Saturday, May 30, 2009

Poetry Redux

On a recent morning, I was listening to NPR, a piece from Planet Money on Recession Haiku.

My nine-year-old says to me, after listening to the poems, "Those aren't haikus. Those are sen-ree-yus." (Spelling: senryu.)
"What?" I say.
"Haikus are about nature. Senryus are like haikus, only not about nature."
(OK, it is slightly more complicated that that, but just slightly.)
"Do you think I should let NPR know?" I say.

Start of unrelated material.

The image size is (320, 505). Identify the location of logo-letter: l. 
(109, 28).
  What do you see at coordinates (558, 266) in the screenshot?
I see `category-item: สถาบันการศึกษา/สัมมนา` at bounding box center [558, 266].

I'm not telling you this to boast about my smart child (although of course I think that all my children are above average:). I'm praising the smart teaching that taught him this. And did I mention that that poetry unit was taught by a parent who loves poetry?

1 comment:

  1. You have a cool kid, end of story! But his or her idea that haiku have to deal with Nature capital N, and literally, is a bit outdated. In English language haiku, by about 100 years, and, in Japanese, by some 350 years. Matsuo Basho himself wrote haiku about the economy; Richard Wright wrote haiku about insects, beauty, house pets, economic activity, nearly everything. Haiku, most people figure, doesn't and shouldn't discriminate by subject matter.

    As for the "senryu" point, that's right on the money: a successful senryu turns on its use of irony and/or sarcasm, and many of the NPR recession haiku seem to fit that description.